» **Problem to work on**: Nothing but the lines from the one with "Marilyn (30, 1047)" down to the one with "Gerbe (28, 988)" should be returned, exactly and with both ends included, from the material below.

» **Given records**:
+ + + + + + +
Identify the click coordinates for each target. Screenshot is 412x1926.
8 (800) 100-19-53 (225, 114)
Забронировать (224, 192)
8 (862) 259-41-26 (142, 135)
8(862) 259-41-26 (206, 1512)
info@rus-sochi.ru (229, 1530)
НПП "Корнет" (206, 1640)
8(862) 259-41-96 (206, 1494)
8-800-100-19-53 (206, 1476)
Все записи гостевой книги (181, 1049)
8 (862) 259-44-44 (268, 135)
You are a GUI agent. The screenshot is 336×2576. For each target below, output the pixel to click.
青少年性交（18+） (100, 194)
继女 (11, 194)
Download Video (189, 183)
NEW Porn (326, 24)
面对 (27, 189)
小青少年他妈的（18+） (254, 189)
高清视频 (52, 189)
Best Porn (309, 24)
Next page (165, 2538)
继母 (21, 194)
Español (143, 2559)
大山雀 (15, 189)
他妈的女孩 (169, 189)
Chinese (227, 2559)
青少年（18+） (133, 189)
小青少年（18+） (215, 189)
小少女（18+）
+ + + + + + +
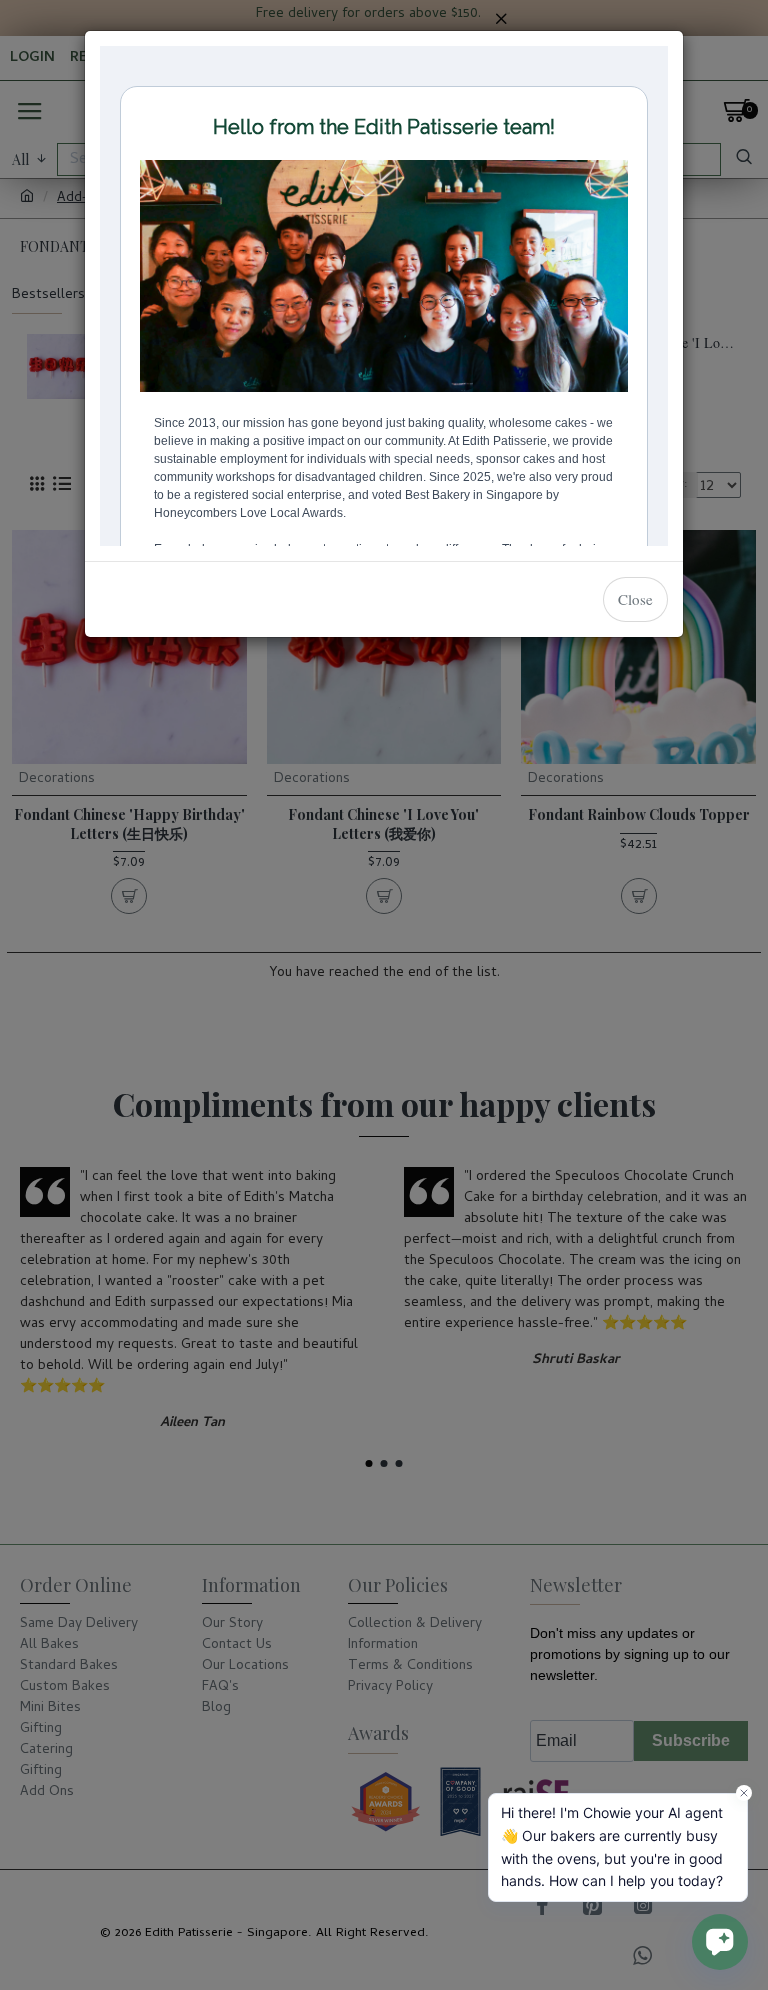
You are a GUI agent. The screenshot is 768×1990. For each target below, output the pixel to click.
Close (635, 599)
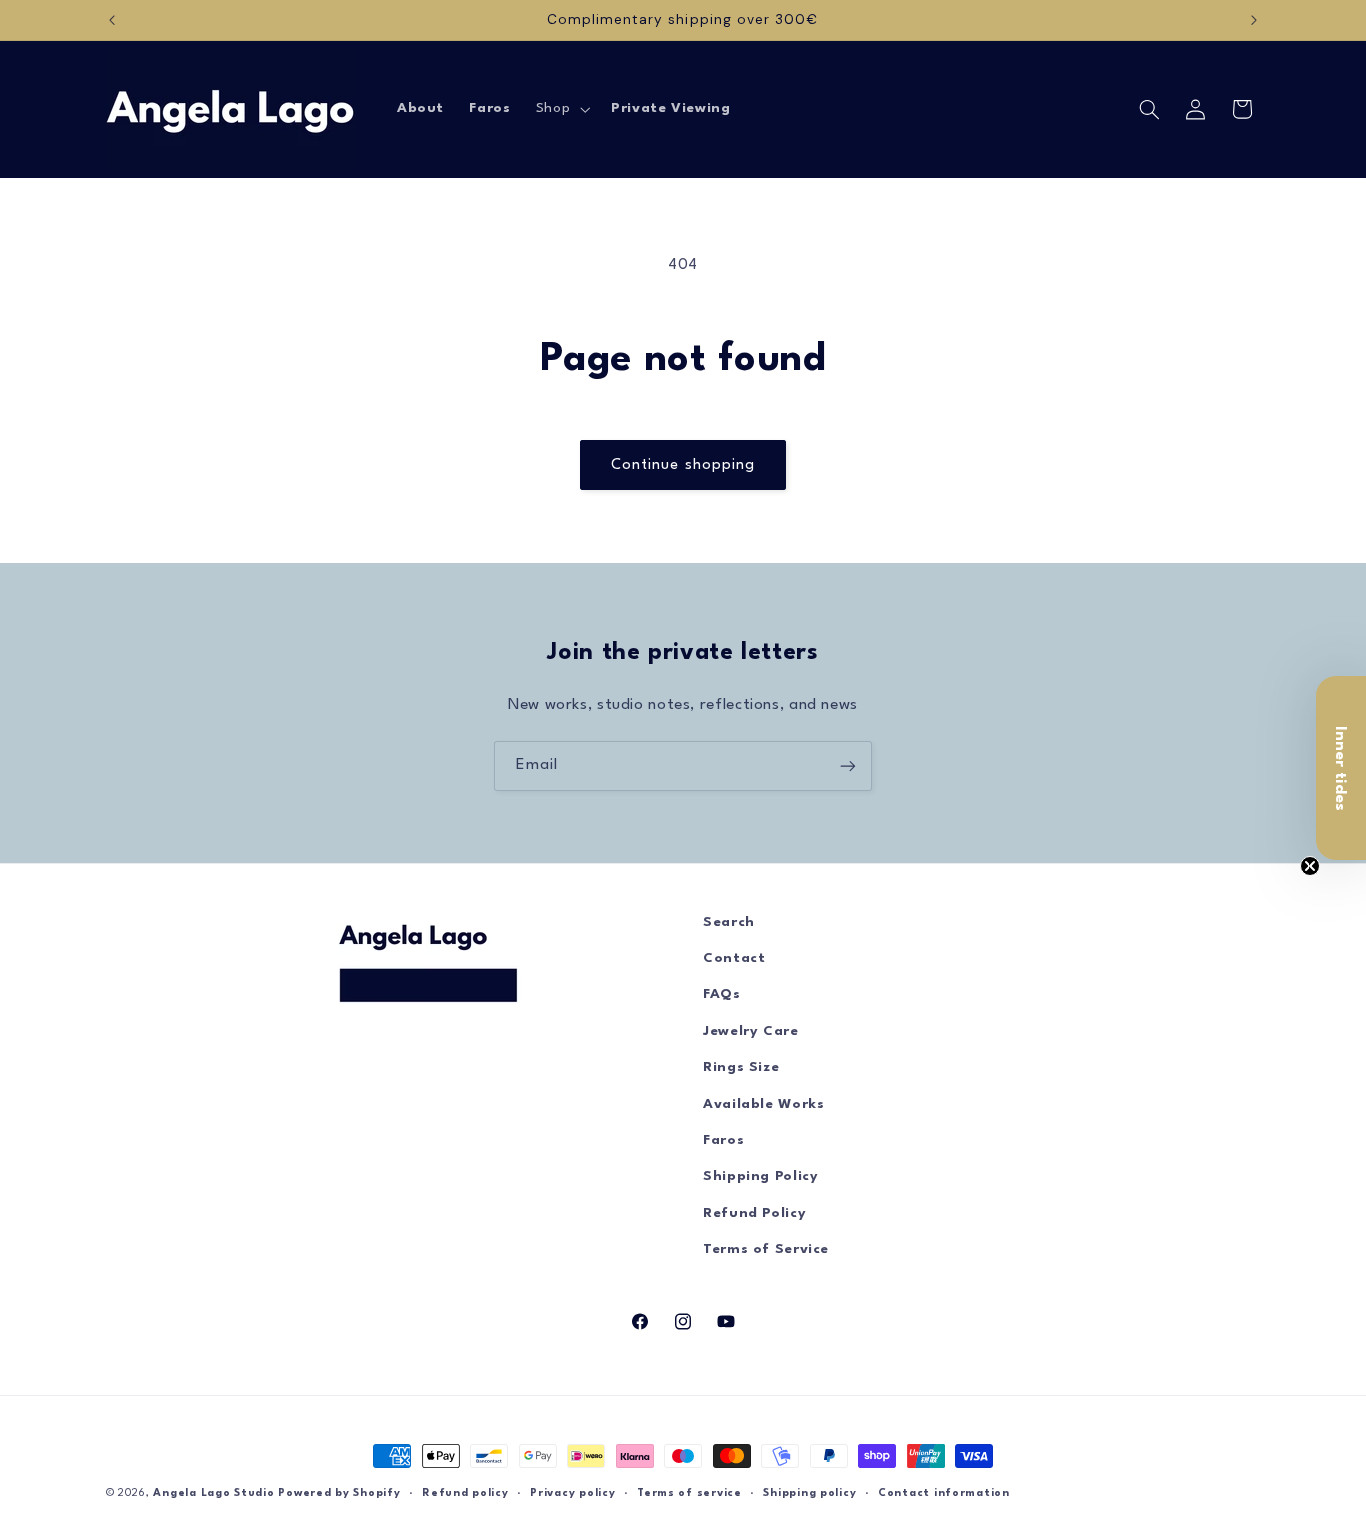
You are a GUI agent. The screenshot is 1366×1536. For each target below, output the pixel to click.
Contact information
+ + + + + + +
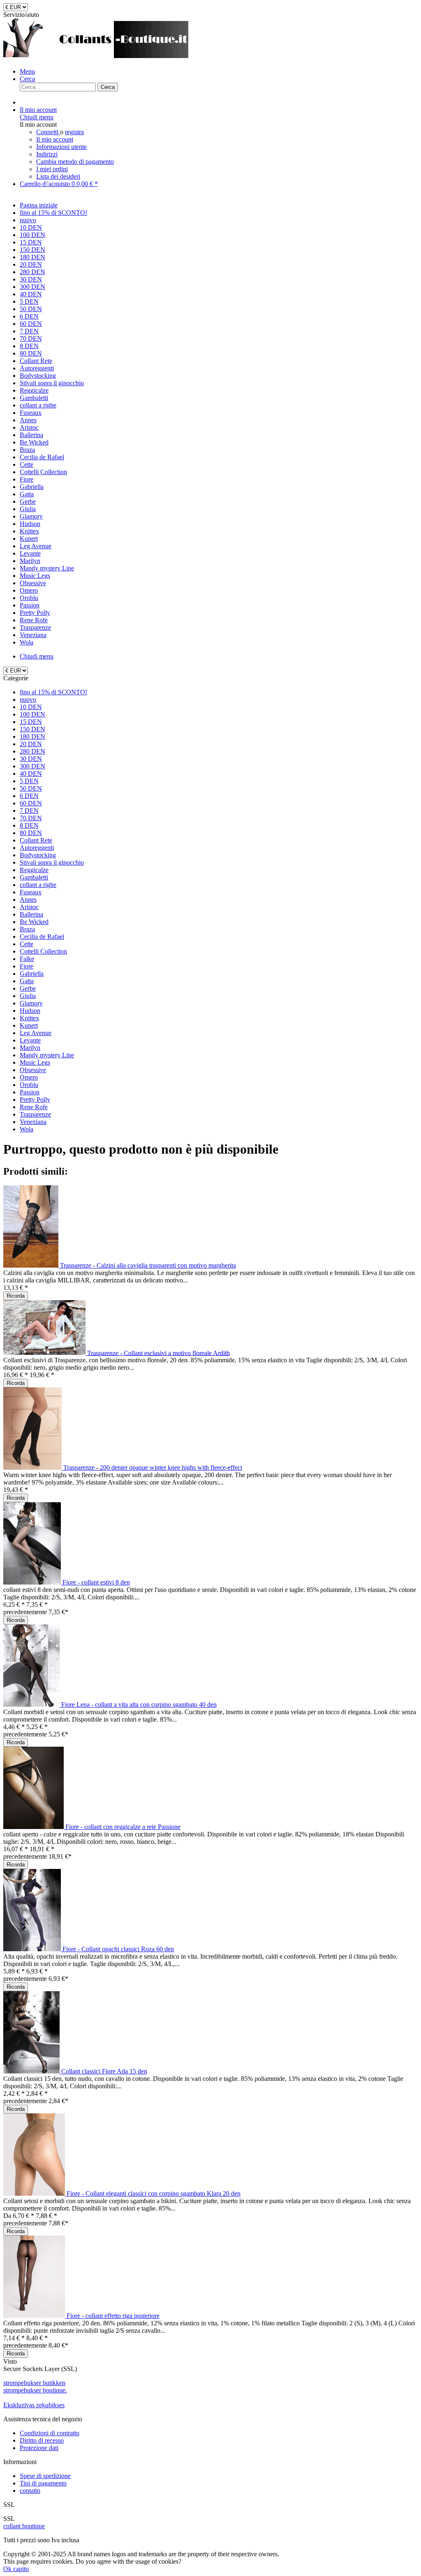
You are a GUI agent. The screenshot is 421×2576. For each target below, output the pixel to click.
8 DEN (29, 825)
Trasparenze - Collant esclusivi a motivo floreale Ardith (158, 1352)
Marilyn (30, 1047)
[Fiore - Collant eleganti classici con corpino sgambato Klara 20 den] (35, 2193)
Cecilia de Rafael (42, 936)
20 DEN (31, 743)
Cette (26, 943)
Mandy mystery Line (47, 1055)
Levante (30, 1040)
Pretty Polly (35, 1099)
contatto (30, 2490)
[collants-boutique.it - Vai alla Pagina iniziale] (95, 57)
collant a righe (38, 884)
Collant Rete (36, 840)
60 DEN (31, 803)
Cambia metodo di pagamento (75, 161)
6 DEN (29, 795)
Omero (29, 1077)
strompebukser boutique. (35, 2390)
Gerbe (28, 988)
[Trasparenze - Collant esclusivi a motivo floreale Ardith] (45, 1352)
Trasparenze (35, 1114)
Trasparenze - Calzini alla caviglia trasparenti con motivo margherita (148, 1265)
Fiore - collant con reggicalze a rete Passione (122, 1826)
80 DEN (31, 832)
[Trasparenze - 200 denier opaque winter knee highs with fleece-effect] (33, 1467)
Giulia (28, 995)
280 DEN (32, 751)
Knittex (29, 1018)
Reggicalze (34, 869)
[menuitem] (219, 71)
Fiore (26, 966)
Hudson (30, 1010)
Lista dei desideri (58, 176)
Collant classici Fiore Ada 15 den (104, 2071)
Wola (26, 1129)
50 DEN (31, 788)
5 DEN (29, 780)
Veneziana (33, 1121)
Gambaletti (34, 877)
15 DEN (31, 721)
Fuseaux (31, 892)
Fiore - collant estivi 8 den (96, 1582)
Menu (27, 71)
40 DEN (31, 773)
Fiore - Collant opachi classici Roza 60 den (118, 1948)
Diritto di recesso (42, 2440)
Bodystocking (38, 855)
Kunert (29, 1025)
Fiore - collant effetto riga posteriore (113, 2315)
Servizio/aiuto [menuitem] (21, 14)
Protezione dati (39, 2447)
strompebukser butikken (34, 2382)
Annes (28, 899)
+ + + + + + +
» **Answer space**:
Marilyn (30, 1047)
[Fiore - Collant eleganti classici con corpino sgambato Klara 20 den] (35, 2193)
Cecilia de Rafael (42, 936)
20 DEN (31, 743)
Cette (26, 943)
Mandy mystery Line (47, 1055)
Levante (30, 1040)
Pretty Polly (35, 1099)
contatto (30, 2490)
[collants-boutique.it - Vai alla Pagina iniziale] (95, 57)
collant a righe (38, 884)
Collant Rete (36, 840)
60 DEN (31, 803)
Cambia metodo di pagamento (75, 161)
6 DEN (29, 795)
Omero (29, 1077)
strompebukser boutique. (35, 2390)
Gerbe (28, 988)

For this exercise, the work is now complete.